The program tracks reduction of post-traumatic stress disorder (PTSD), including anxiety and depression. On average, 80% of the artists see a significant reduction in PTSD, according to Ataman.
“Through dissemination of the music they create, they all become advocates,” Ataman added.
Currently in the DRC, Healing in Harmony works primarily with survivors of sexual violence. About 1,700 women have already gone through the program.
Because the recorded songs play on the radio, survivors’ voices can reach massive audiences, including 5 million listeners in the DRC alone, according to Ataman.
“The military has been calling in to the radio station when the songs are played to complain,” Ataman said, adding that they are claiming to be the “good guys.”
“To think that someone with the guns is afraid of someone with the songs, it’s amazing. It’s incredible. I love that,” he said.
Ataman laughed when asked where he currently calls home. His mailing address is in Winnipeg, but he’s truly become a global citizen. Right now, for instance, he’s in the DRC helping with the program’s expansion there.

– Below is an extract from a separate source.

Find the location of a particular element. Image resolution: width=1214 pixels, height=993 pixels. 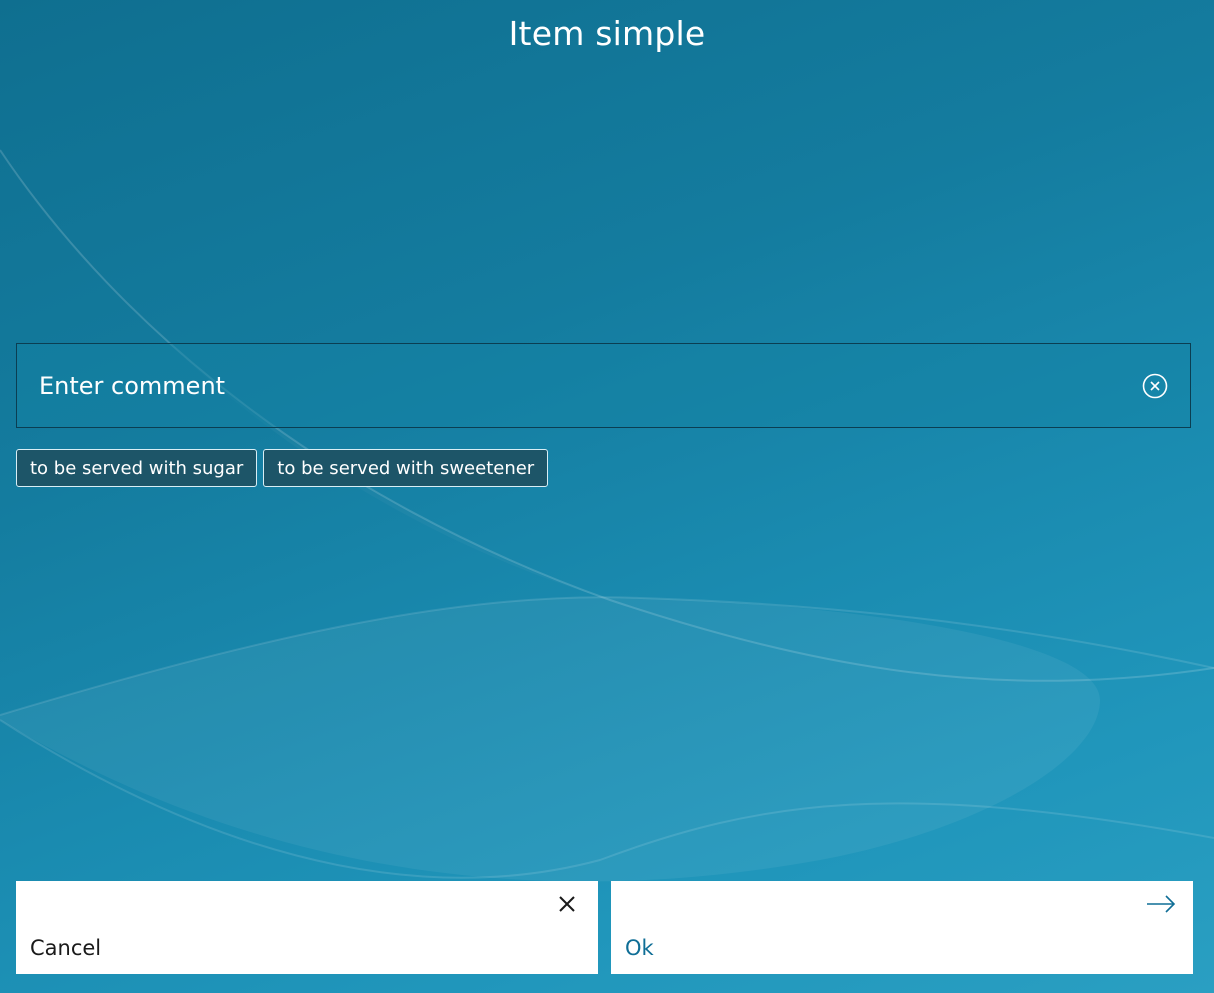

comment-input is located at coordinates (579, 386).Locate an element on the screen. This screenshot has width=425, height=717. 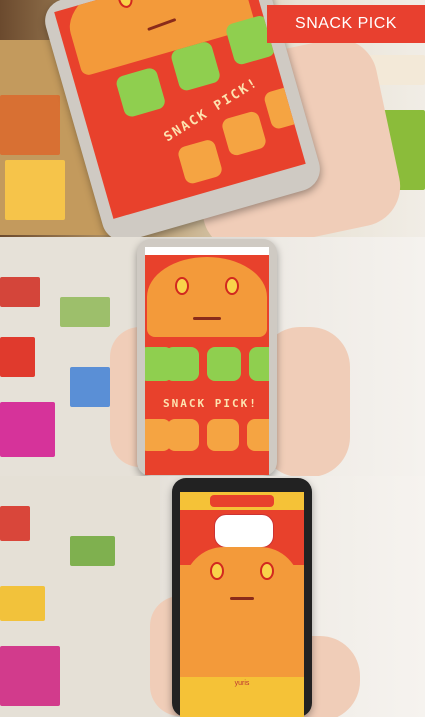
smartphone: yuris is located at coordinates (242, 598). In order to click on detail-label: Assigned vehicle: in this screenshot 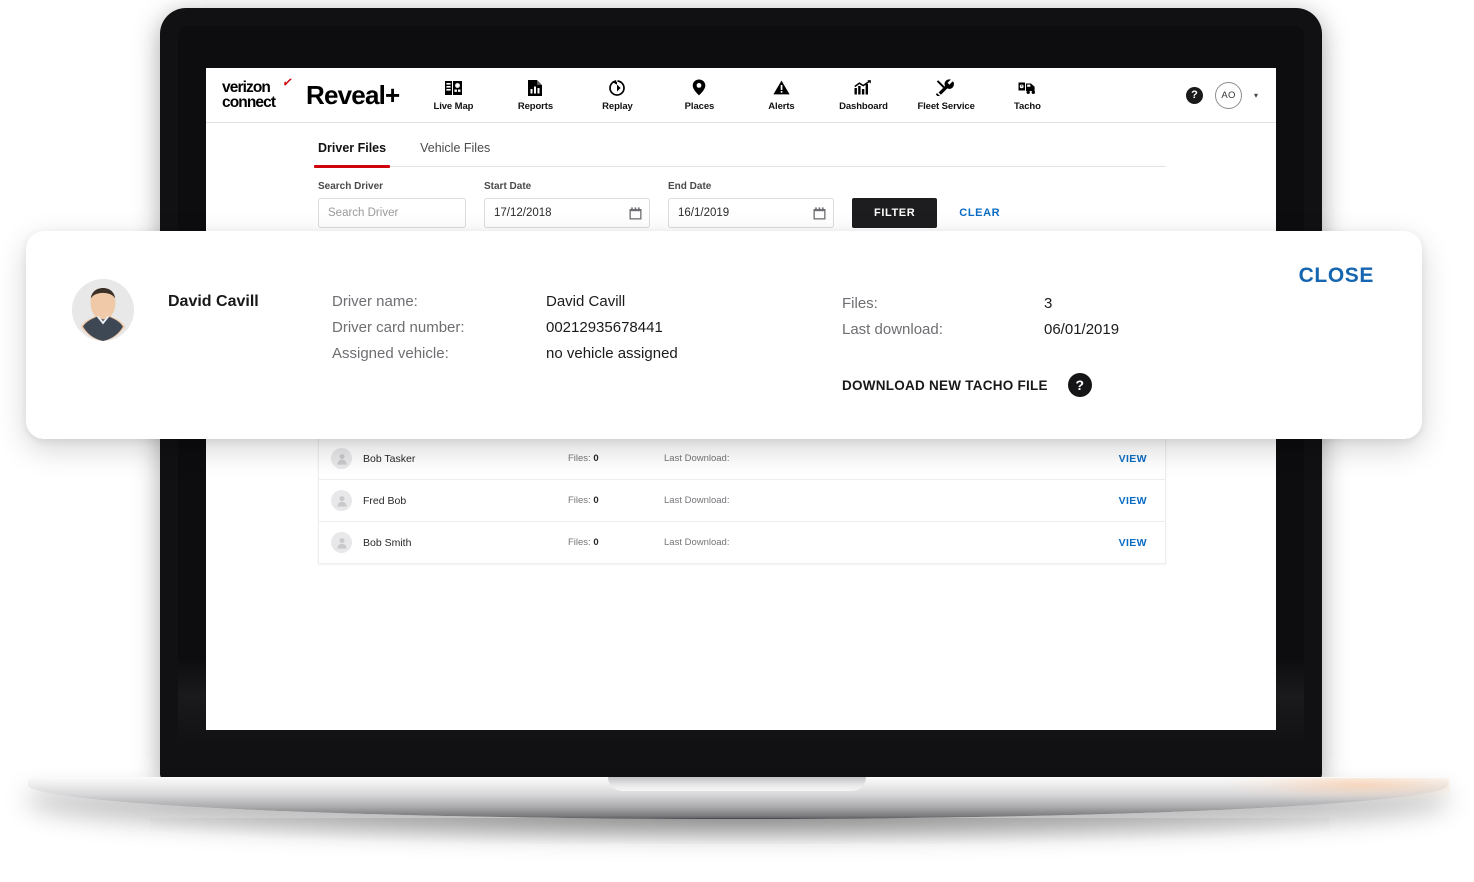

Make Music Matter has received support through various funders. It is currently working in the DRC thanks to funding through the Humanitarian Innovation Fund, support from the Accelerating the Journey to Scale Innovation Initiative of the Humanitarian Innovation Fund (HIF), and the Netherlands Ministry of Foreign Affairs. The Manitoba Council for International Cooperation (MCIC) supports the program’s sites in Rwanda and Turkey.